Work task —
Search the entries for the word "location". Copy each line in which it is found.
━━ Task inputs
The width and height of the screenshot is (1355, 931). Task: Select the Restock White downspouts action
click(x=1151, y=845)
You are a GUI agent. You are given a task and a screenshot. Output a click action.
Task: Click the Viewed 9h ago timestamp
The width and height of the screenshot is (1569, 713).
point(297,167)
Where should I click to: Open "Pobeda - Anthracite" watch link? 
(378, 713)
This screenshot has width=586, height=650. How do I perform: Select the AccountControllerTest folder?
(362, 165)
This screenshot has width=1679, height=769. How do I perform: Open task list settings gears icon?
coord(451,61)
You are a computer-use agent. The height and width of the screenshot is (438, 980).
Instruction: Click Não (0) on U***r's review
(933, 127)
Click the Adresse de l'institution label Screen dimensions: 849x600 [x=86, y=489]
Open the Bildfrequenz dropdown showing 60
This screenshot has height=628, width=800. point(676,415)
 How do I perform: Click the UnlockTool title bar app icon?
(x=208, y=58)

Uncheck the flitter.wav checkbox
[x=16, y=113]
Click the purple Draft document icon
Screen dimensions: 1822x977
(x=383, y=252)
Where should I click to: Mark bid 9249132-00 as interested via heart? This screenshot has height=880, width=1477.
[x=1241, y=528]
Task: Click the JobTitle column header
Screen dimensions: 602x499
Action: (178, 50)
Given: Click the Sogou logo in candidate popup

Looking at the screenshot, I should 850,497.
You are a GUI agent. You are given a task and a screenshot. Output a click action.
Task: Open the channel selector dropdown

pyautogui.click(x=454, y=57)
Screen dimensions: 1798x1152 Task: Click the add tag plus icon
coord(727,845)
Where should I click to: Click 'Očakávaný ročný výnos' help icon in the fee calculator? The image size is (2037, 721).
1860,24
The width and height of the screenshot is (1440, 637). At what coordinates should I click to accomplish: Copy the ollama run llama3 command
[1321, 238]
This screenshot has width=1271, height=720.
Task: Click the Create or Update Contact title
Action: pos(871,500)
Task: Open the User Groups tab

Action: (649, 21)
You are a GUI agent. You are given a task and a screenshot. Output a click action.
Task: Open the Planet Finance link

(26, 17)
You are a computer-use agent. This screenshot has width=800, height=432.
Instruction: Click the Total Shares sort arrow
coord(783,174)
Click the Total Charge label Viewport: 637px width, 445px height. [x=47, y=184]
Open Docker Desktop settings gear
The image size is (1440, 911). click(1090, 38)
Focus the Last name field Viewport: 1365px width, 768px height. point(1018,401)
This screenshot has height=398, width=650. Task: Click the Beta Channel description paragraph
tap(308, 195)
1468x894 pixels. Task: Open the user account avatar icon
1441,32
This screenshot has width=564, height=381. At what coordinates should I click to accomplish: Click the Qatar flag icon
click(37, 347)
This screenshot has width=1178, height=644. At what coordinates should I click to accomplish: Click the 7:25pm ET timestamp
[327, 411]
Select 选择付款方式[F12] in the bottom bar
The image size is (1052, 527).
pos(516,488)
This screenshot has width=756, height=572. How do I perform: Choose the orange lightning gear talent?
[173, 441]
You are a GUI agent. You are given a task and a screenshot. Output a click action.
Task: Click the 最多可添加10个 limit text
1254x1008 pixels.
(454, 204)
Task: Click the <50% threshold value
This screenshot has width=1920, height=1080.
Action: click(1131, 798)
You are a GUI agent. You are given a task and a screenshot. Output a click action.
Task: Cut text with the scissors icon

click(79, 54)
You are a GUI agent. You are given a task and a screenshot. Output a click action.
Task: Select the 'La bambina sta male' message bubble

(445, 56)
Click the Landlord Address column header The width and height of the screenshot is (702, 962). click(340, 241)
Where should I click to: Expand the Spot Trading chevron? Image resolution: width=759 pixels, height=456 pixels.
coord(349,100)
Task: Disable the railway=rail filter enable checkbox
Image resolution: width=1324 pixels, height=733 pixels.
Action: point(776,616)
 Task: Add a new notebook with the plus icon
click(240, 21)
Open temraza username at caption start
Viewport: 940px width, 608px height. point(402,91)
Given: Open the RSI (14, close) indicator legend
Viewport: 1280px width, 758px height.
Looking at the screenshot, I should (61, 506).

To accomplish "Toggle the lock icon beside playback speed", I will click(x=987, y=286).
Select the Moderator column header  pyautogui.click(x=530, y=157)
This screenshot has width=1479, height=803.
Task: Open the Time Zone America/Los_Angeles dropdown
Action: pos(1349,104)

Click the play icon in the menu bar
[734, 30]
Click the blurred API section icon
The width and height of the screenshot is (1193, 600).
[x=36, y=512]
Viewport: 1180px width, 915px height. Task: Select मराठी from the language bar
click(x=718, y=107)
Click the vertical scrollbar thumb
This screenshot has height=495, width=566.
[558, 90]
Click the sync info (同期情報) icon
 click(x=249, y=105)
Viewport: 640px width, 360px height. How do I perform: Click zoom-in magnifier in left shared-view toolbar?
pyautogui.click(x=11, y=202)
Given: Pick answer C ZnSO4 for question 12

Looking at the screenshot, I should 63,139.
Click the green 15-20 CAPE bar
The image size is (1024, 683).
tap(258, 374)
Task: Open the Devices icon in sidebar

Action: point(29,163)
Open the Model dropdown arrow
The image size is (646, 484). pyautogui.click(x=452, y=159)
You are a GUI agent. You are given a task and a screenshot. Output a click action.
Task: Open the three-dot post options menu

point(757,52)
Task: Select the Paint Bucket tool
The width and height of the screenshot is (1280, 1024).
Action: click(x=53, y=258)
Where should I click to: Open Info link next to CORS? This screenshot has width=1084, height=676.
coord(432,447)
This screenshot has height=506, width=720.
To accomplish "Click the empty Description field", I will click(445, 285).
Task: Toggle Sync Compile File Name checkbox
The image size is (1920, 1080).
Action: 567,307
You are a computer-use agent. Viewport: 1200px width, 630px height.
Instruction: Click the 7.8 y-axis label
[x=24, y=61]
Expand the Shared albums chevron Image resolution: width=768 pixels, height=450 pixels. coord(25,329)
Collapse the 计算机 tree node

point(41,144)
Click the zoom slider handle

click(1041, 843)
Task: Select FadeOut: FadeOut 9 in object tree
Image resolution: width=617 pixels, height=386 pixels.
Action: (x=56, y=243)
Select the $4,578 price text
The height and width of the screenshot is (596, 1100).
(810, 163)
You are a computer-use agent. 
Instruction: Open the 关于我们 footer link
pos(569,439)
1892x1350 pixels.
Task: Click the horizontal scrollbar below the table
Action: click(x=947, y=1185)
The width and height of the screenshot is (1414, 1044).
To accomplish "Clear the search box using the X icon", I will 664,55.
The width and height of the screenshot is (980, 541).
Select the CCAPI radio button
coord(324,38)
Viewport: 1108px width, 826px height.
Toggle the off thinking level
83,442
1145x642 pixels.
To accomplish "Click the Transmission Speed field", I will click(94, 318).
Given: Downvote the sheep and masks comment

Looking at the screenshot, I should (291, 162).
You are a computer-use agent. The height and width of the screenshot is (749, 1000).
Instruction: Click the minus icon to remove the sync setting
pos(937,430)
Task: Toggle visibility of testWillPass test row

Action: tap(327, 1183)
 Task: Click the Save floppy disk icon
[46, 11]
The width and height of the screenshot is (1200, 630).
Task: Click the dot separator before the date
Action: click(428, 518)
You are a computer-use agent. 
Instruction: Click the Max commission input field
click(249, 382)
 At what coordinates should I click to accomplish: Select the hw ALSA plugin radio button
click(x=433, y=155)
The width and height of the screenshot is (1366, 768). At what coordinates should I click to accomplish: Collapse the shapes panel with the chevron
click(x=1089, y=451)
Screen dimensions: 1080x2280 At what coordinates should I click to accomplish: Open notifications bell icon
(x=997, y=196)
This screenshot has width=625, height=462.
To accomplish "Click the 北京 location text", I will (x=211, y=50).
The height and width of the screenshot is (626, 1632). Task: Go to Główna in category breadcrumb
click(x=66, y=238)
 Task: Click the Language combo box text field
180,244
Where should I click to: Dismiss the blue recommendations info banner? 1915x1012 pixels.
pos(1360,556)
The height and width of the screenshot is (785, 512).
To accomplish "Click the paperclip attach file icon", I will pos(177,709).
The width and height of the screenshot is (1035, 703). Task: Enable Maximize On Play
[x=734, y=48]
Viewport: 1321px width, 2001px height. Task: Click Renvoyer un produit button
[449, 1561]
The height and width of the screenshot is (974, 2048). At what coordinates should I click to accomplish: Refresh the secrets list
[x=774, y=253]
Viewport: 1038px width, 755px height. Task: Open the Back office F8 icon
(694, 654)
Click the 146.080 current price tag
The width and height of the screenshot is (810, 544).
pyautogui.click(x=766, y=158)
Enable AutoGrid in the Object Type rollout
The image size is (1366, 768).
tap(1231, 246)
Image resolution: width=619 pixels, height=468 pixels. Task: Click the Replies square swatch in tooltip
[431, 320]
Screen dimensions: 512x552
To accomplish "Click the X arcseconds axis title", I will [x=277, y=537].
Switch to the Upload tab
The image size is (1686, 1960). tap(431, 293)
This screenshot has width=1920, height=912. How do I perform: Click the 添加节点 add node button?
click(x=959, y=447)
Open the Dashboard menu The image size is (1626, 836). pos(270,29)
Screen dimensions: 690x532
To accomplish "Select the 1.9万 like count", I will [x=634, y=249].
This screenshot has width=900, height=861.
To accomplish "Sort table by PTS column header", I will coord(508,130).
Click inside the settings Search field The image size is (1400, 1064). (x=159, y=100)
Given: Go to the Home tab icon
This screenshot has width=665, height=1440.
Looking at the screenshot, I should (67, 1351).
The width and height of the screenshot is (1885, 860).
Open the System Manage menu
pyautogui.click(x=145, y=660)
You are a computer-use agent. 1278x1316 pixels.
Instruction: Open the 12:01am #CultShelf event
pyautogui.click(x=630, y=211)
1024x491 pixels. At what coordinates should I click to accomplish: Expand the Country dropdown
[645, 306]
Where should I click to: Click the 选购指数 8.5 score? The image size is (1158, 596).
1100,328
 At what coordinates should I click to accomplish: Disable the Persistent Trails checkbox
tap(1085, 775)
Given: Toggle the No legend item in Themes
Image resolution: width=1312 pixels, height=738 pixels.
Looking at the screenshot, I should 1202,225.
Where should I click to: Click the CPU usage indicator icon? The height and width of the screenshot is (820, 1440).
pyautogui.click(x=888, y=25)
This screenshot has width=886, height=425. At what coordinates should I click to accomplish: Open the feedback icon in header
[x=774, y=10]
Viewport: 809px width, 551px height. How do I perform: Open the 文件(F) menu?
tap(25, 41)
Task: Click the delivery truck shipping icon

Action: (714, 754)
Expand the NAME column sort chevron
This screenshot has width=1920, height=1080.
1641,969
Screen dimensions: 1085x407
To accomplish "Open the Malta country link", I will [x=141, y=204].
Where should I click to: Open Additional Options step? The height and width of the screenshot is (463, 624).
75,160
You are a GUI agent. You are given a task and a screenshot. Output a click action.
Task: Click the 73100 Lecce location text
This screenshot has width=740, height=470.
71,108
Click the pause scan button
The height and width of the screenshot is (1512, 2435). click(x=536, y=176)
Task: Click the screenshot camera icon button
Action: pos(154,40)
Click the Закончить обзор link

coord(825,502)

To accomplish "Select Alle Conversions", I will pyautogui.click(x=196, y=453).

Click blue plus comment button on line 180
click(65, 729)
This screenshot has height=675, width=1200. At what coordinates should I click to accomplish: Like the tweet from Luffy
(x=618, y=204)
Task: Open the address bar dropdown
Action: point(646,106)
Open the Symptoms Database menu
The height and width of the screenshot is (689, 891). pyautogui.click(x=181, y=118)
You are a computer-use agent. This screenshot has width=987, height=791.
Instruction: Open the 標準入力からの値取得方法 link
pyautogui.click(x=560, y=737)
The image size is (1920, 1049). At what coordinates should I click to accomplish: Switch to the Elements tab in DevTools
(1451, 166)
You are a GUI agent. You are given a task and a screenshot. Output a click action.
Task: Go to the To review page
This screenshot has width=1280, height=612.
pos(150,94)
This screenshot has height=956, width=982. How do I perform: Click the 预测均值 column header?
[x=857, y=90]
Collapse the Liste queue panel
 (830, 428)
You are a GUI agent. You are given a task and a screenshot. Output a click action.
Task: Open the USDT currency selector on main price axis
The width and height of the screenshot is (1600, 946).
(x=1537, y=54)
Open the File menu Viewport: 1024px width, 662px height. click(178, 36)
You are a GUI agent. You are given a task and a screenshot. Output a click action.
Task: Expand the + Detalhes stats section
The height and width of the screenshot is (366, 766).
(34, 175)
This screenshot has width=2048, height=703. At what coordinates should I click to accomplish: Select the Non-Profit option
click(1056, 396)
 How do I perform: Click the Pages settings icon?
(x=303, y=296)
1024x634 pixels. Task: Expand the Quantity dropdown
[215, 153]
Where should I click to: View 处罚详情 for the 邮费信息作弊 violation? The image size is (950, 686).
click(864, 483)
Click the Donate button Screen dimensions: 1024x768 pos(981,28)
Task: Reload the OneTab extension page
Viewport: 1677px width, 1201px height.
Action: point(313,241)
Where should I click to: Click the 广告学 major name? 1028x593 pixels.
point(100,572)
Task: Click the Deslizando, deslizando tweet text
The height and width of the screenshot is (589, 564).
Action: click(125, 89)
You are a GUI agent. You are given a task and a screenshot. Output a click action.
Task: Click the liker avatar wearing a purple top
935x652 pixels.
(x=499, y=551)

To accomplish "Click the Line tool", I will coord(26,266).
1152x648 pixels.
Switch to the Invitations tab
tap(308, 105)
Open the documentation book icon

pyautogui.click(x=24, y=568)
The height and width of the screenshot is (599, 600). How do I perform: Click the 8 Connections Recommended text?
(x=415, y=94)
━━━━
Task output —
To accomplish "Click the 北京 location text", I will (x=211, y=50).
Task: Click the 73100 Lecce location text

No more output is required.